◆ **Raw records**
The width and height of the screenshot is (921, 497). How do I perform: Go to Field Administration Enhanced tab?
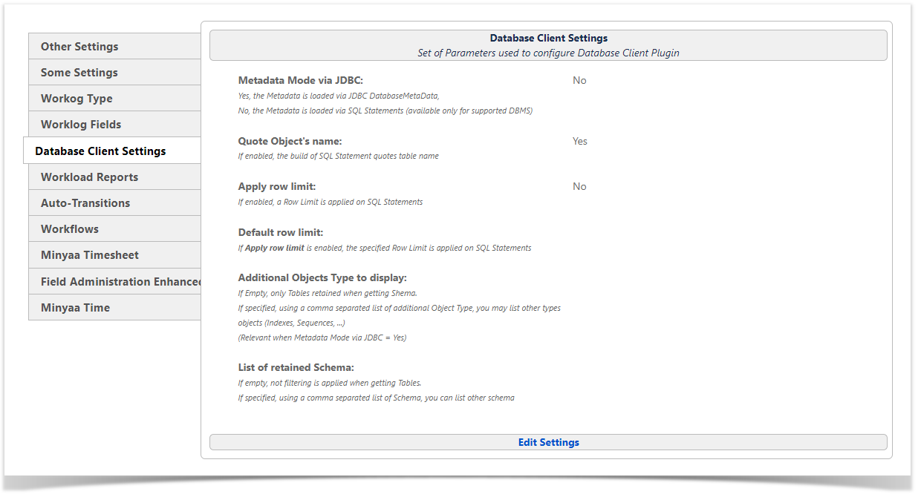point(120,282)
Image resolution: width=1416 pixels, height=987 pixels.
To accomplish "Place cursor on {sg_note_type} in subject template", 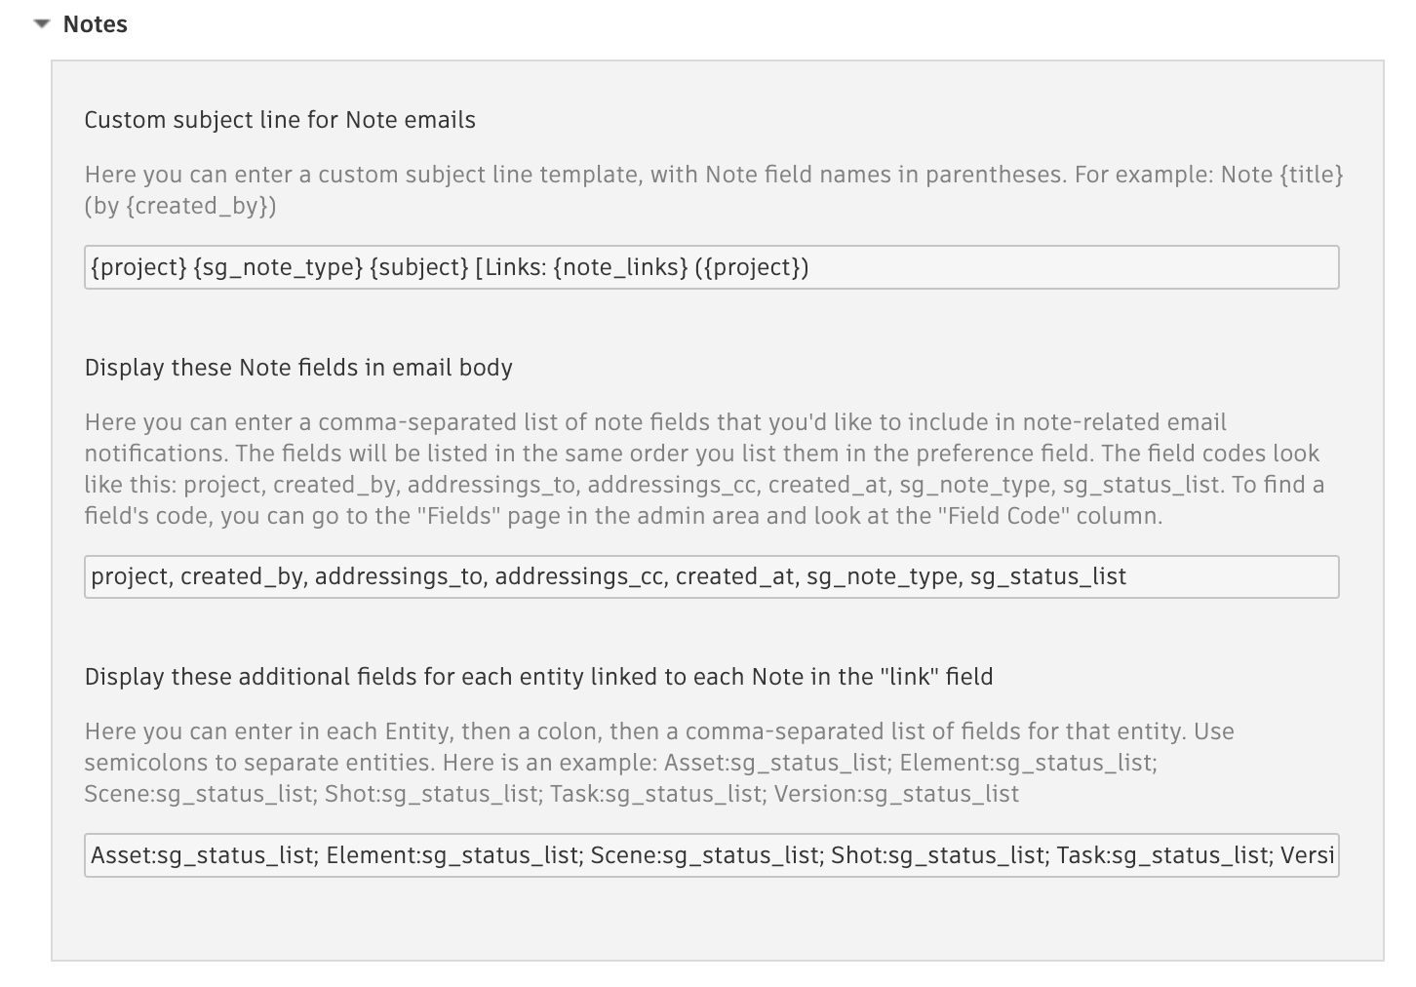I will pos(278,267).
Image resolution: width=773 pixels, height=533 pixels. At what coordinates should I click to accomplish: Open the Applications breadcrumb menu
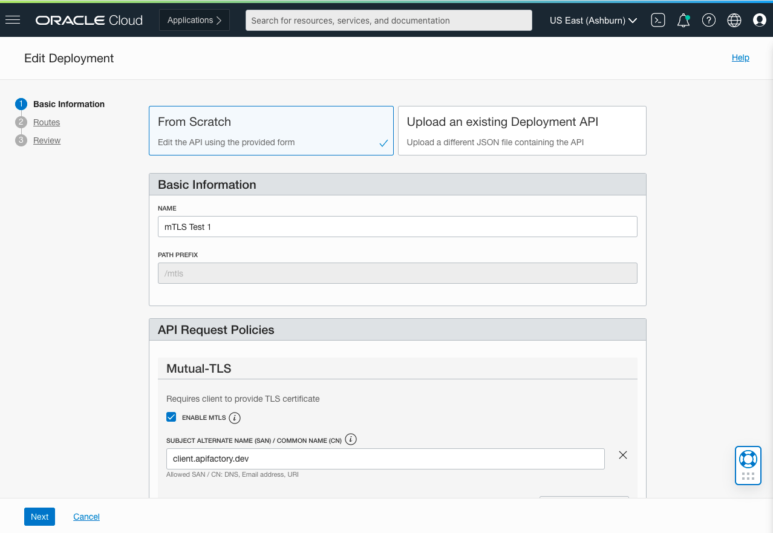click(x=194, y=20)
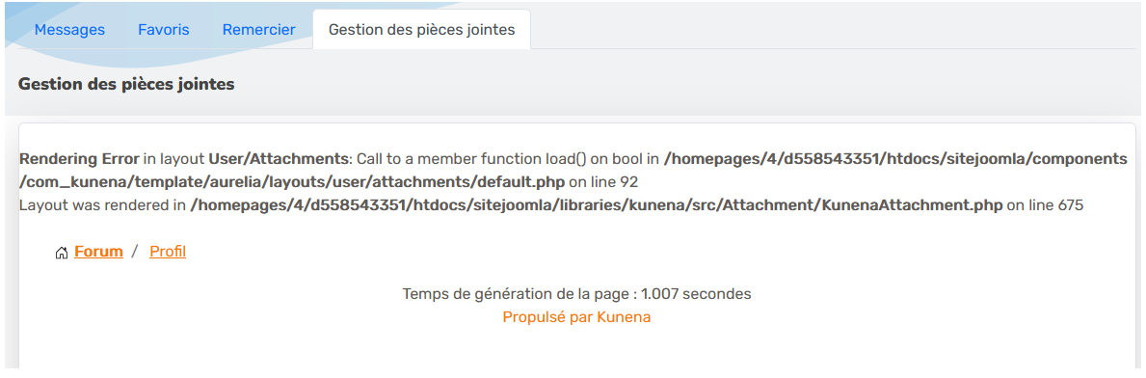Image resolution: width=1146 pixels, height=378 pixels.
Task: Click the page generation time text
Action: (x=576, y=294)
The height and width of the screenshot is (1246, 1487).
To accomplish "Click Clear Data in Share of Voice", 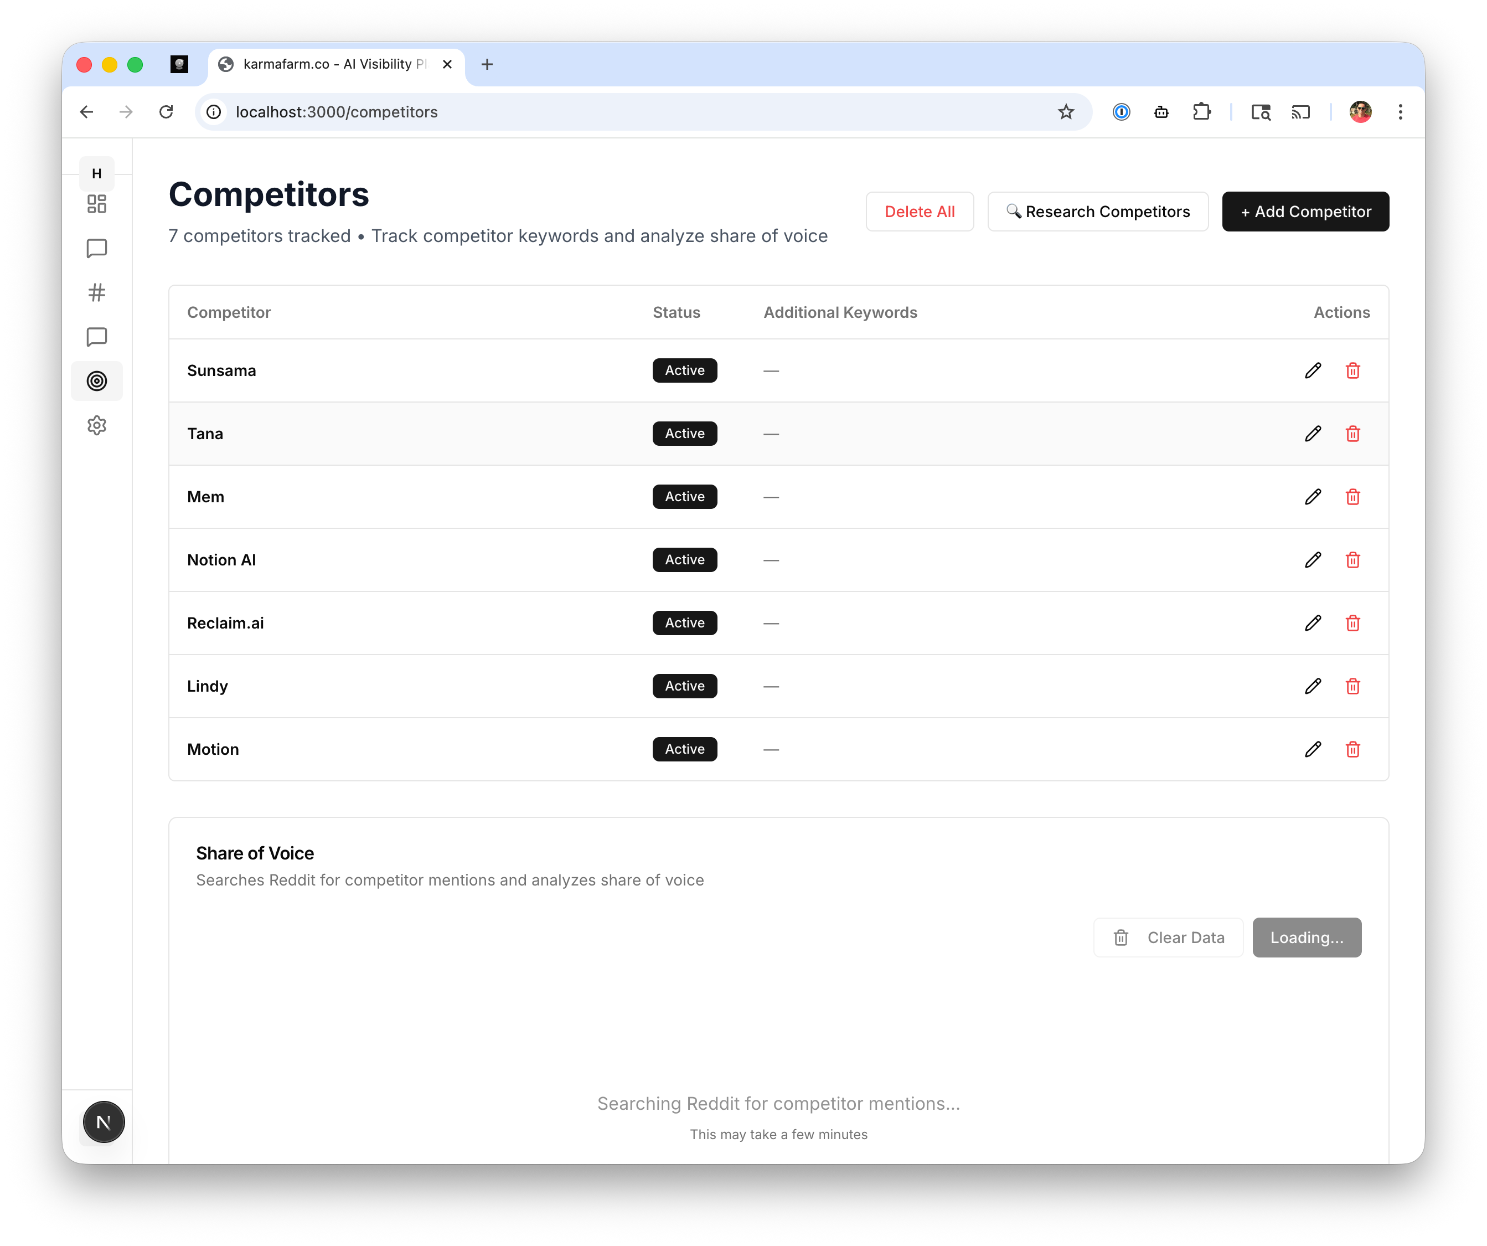I will [1168, 937].

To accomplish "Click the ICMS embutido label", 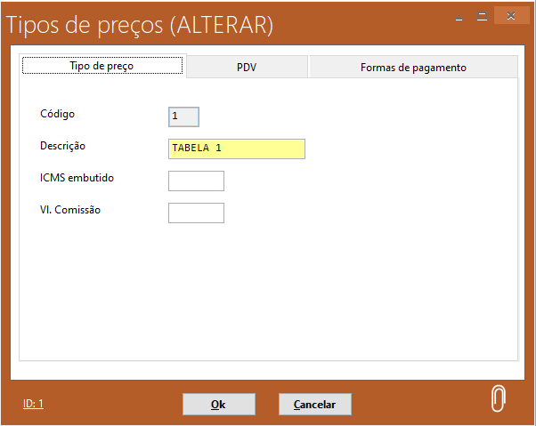I will [x=77, y=178].
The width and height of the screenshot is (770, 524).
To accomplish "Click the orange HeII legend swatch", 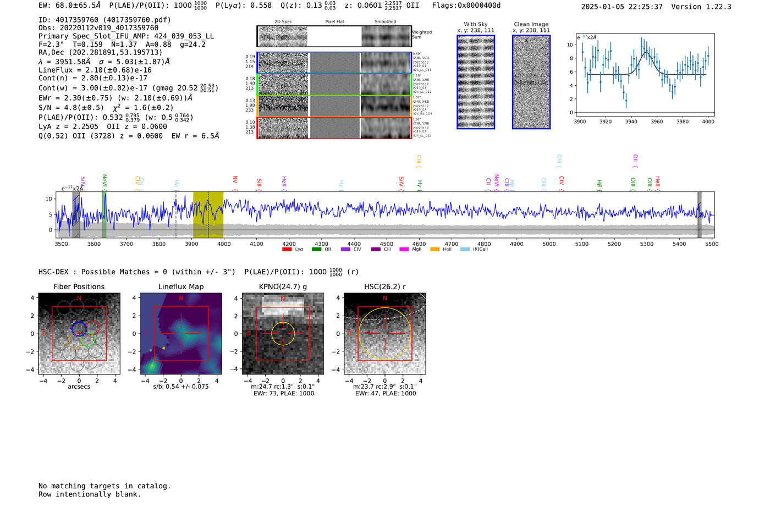I will tap(435, 250).

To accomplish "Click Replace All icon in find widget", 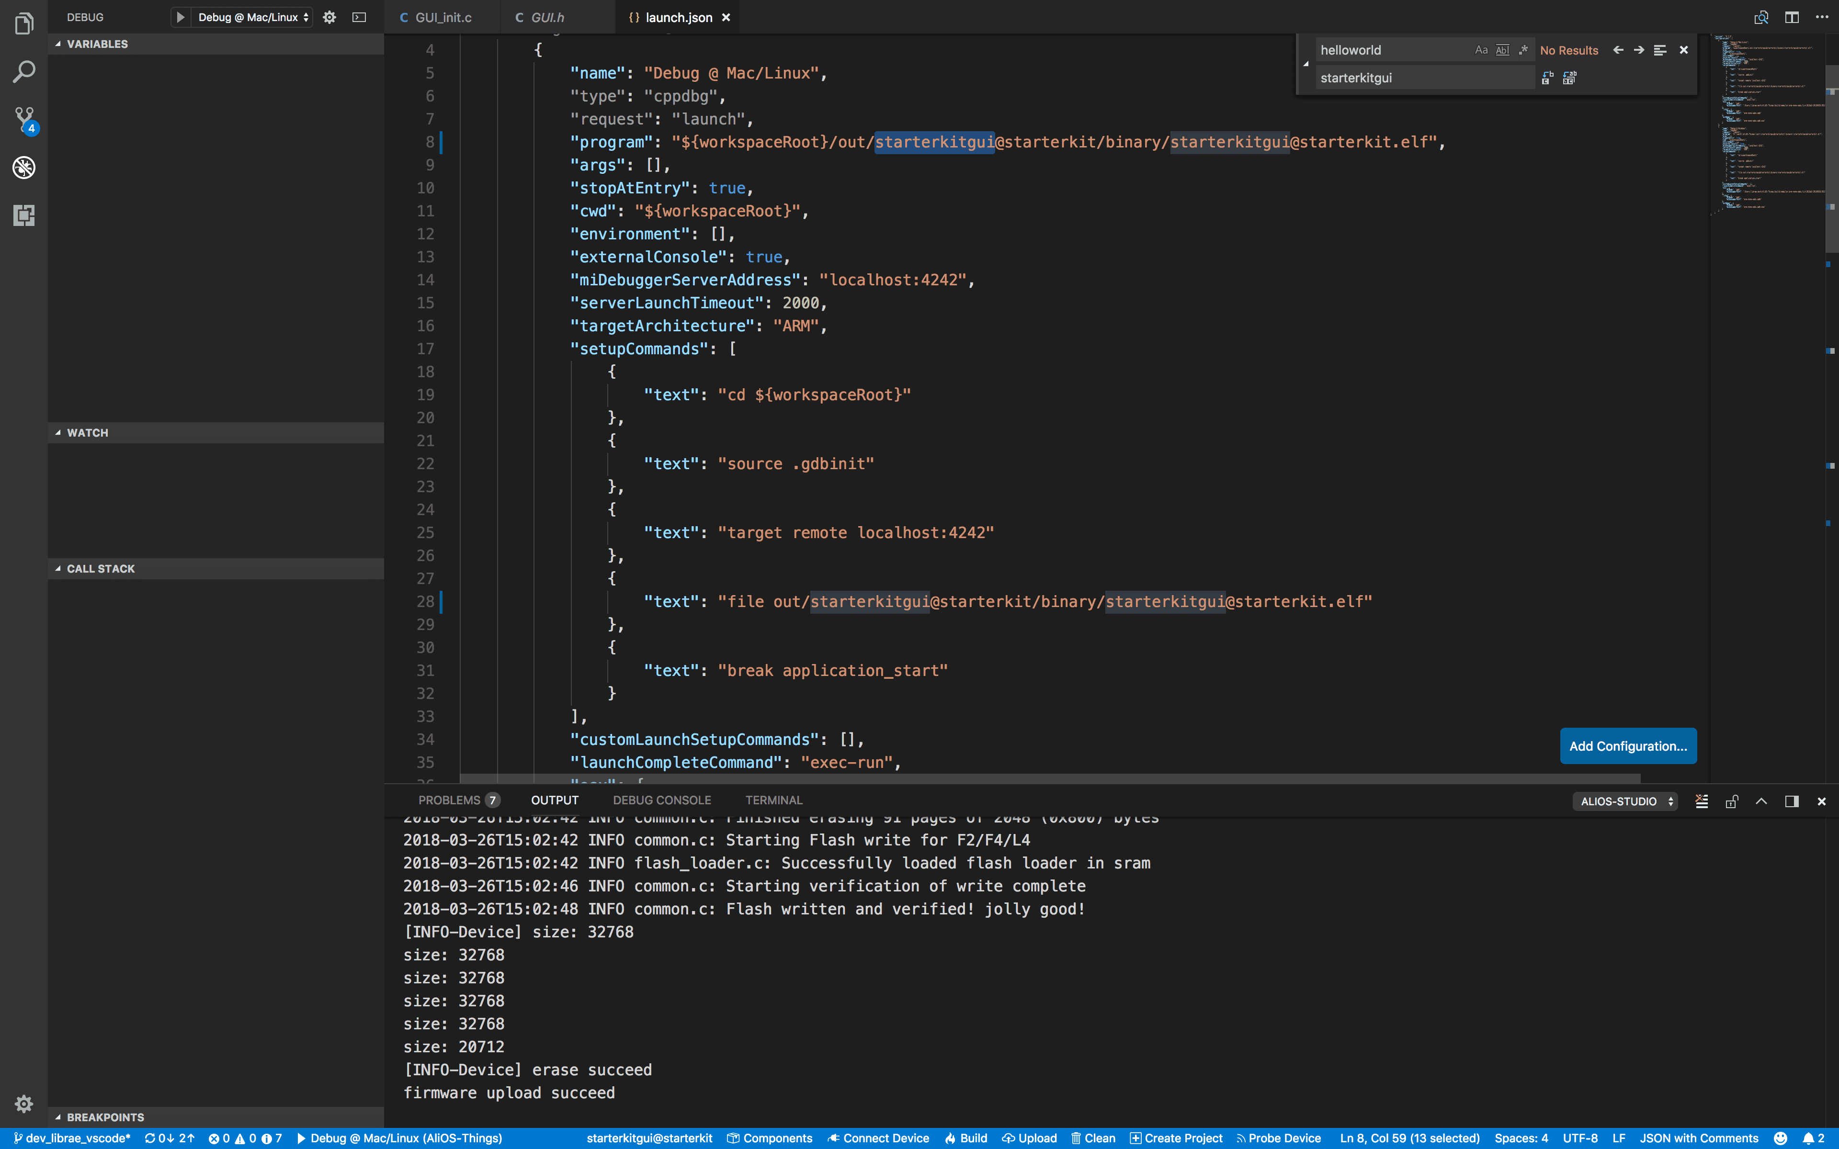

◆ **Request**
Pick out every line in the listing above that contains the word "screenshot", and copy each of those lines in full.

◆ **Answer to the task**
The width and height of the screenshot is (921, 497). How do I perform: Go to Field Administration Enhanced tab?
The height and width of the screenshot is (1246, 1487).
The width and height of the screenshot is (770, 524).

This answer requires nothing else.